If you choose to live above a noisy bar but hate noise, is cutting its cable feed to tone things down OK?
Last night, during the Monday Night Football matchup between the Dallas Cowboys and the Washington football team, things got heated. They always do: This is the most storied rivalry in all sports history, after all. Fans of America's Team watching the game live at AT&T Stadium were stunned into silence when Tony Romo suffered a back injury in the third quarter. At the Washington, D.C., bar where I was watching the game, Washington fans (who are all, as a rule, unhealthily obsessed with Romo) roared that much louder, further encouraged by a passable performance from former Texas Longhorns quarterback Colt McCoy.
With two minutes left in the fourth quarter and the score tied up, folks watching the game with me at the Drafting Table were anxious and shout-y (and a bit inebriated).
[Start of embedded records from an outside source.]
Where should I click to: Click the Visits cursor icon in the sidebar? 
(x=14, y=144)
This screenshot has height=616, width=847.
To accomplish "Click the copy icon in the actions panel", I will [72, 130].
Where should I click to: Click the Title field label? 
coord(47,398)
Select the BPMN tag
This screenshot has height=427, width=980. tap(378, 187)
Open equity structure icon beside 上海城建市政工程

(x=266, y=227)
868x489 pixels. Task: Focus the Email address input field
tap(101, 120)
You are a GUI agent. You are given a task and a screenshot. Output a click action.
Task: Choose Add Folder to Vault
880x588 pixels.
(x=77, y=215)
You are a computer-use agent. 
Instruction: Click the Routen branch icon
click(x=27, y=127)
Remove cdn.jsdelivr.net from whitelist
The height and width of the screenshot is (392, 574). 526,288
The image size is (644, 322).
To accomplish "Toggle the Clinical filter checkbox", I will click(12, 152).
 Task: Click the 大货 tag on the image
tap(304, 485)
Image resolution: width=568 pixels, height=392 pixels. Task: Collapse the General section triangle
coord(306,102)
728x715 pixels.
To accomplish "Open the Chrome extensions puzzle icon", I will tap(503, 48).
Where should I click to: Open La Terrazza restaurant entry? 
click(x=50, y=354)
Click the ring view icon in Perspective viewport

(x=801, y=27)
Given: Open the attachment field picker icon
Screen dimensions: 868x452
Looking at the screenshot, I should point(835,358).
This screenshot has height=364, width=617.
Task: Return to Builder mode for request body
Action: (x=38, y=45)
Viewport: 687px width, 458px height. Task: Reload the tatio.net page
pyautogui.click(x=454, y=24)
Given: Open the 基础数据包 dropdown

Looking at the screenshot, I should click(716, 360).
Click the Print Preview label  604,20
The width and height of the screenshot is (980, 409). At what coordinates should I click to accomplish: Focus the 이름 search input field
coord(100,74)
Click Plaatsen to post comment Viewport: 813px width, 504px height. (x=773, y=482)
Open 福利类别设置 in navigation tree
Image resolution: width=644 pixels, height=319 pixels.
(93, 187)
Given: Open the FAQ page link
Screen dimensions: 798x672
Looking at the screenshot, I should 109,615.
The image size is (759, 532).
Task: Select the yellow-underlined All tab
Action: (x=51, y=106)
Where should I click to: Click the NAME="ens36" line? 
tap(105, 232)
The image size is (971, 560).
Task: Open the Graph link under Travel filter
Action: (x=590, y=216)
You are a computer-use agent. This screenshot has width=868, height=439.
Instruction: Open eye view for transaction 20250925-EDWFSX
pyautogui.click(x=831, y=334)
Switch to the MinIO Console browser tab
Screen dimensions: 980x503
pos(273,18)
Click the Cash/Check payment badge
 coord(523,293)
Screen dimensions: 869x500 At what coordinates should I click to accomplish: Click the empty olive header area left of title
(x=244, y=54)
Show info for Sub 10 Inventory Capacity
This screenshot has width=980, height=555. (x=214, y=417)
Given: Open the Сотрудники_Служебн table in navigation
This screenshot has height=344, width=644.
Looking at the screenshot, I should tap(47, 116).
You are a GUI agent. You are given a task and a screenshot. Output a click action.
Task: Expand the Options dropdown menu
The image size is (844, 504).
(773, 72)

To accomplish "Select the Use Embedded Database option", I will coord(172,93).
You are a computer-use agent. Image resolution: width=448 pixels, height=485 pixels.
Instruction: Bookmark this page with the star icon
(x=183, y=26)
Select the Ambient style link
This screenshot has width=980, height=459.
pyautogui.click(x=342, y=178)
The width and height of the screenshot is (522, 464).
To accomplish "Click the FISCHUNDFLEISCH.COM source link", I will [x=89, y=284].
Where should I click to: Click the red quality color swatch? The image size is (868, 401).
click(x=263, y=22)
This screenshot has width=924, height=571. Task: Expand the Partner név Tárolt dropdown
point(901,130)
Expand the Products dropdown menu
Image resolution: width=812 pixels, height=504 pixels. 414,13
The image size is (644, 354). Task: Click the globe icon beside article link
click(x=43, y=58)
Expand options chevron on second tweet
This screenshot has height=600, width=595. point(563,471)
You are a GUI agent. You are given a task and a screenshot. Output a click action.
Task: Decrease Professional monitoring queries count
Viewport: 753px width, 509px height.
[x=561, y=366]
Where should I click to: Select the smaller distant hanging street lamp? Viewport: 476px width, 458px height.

That's when things exploded. Not when time expired after the two-minute warning—but when residents upstairs pulled the plug on the satellite feed.
"We love most of the neighbors up there," says Drafting Table general manager Malachi Broadnax. "I don’t want to be calling out the neighbors that live above us for the actions of only a few."
The satellite feed supplying crucial football action cut out at a dramatic point in the game. Chaos gathered as fans rushed to their waitresses with credit cards, antsy to get to another bar. Some people appeared to run out without settling their tabs.
It might've been worse had Broadnax not been on hand. Calmly and professionally, he explained that neighbors living in the condo building above the bar had cut the feed and that it wouldn't be restored. He soothed frayed nerves, offering a free restorative shot for fans paying their bills. He was so cool and collected, it was almost as if he'd dealt with this situation before.
Had he? One other time, he tells me: during the World Cup.
The Drafting Table bills itself as an "architectural gastropub" in D.C.'s Logan Circle, a tony neighborhood that is home to many of the District's newest and fanciest restaurants. Despite its architectural pretensions, the Drafting Table is homey neighborhood pub—not a dive, but also not a small-plates bistro like many of the other restaurants that line 14th Street NW.
And at about 11:30 at night, someone (or someones) who lives above this comfortable, 80-seat sports tavern became so enraged by the noise that he or she (or they) actually physically climbed onto the roof to mess with the bar's satellite dish.
The bar has already filed a criminal complaint. In addition, the Drafting Table is filing an insurance claim for lost sales. (As someone who ordered another drink at the next bar where I watched the most important game of the year go into overtime, I can testify: Those lost sales were real.) Add the costs to the deductible, and the damages might easily exceed $1,000—making it a felony charge of vandalism.
"We’re going to do what we can," says Broadnax, who won't tell me anything about what happened beyond what I saw from the barstool. "We’ve talked to the building about footing the bill for putting cameras up there if anything like this happened again."
Could this be the work of some rando who managed his way up onto the roof? A crazed Eagles fan, perhaps? Not possible. "It is very, very hard for anyone to get up on the roof," the manager says. It would require secure access available only to residents. "Our satellite is even in a less accessible place, so you would have to have knowledge of the upstairs of the building to find the satellite. It’s not anywhere in plain sight."
So does the Drafting Table know which neighbor keeps cutting the feeds when the games matter most? "I have a pretty good idea," Broadnax tells me. But he is quick to point out that almost all of the upstairs residents are friends of the bar. They eat meals there and watch sports there and root for teams there—loudly at times.
Those sympathetic neighbors could wind up getting punished for the actions of the few who will go to any length to stop noise: Broadnax says that the cost for adding cameras or paying for damages could hit every resident of the building, in the form of maintenance fees.
"If you can’t find out who’s doing it, and no one’s going to say anything, it kind of makes sense," he says.
What doesn't make sense is climbing to the roof of a building, sabotaging a satellite dish, and incurring repair costs for all of your neighbors. (Or buying a condo on one of the busiest nightlife corridors in the entire city and then freaking out about noise, for that matter.)
Nonsensical—but criminal? When I put that question to Gwendolyn Crump, spokesperson for the Metropolitan Police Department, she didn't sound certain, although she lacked all of the details. "We have no idea what occurred," she writes over email. "No, this is not a crime."
Carry on, devious vandals? Maybe D.C. police are all Giants fans?